Parents of teens and those who think of themselves as teens: Ditch those earbuds or earphones around train tracks. It’s essential to keep your ears open to sound … particularly when walking near trains but the same is true for driving. Sound is one of the clues that tells the story of what’s occurring in your surroundings. Sadly, according to statistics from the Federal Railroad Administration, 42 people in Pennsylvania alone were killed along railroad tracks in 2010. “It’s such a preventable, preventable tragedy,” an official said.

Transportation headlines, Monday, Dec. 5

Here is a look at some of the transportation headlines gathered by us and the Metro Library. The full list of headlines is posted on the library’s blog.

After tolls rise, less traffic and more train riders into Manhattan (New York Times)

Tolls that motorists pay to use bridges and tunnels into Manhattan increased in September and in the two months since, according to a preliminary report, there’s been a four percent drop in car traffic. Meanwhile, ridership on PATH trains connecting New Jersey and Manhattan went up 3.7 percent and New Jersey Transit commuter trains look to have gained ridership but final numbers are pending. Of course, the New York area is in somewhat of a unique position to measure these things as Manhattan is an island and there are only so many ways in and out.

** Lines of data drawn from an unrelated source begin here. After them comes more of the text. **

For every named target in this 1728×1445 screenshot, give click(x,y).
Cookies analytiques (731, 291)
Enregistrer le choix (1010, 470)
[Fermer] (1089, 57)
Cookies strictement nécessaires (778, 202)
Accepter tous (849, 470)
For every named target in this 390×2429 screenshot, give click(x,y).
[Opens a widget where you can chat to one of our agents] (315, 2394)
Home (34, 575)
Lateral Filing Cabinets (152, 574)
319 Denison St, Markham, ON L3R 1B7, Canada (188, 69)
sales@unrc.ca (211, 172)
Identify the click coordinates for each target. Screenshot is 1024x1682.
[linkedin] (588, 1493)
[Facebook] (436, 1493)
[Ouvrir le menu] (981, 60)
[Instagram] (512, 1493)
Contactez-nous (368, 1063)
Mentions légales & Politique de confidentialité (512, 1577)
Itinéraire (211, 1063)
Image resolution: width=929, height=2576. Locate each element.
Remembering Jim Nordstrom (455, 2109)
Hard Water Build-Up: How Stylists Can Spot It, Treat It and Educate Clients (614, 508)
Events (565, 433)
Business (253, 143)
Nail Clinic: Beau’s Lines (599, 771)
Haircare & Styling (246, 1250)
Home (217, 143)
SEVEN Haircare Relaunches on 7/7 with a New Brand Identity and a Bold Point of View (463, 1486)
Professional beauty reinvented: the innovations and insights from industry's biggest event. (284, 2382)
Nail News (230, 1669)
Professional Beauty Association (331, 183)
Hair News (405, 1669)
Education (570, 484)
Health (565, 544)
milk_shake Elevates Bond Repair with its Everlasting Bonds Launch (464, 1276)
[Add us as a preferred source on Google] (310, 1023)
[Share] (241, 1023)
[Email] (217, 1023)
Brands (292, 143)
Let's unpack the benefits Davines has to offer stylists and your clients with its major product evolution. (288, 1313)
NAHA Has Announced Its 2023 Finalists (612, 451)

California High-Speed Rail Authority spends millions to polish its image (Sacramento Bee)

The newspaper takes a look at the 20 contracts the agency has with “regional outreach” communications consultants. These are the firms that get paid to compile mailing lists, run public meetings, send e-mail blasts and meet with elected officials — among other things. Proponents say they’re a necessary part of keeping the public informed while critics say it’s an unnecessary expenditure. There’s a somewhat unrelated but nauseating anecdote at the end about the Authority paying $240 each way for limo service to ferry an official between San Francisco and Sacramento for a hearing.

Spandex wars in Chicago (Grist)

Mayor Rahm Emanuel isn’t shying away from transportation issues. He’s trying to raise parking taxes, build more bus lanes and put in 100 miles of bike lanes in the next five years. He also has required city employees to use transit when in Chicago and on city business. His vision has provoked one prominent critic but many in the activist community are stepping to the mayor’s defense.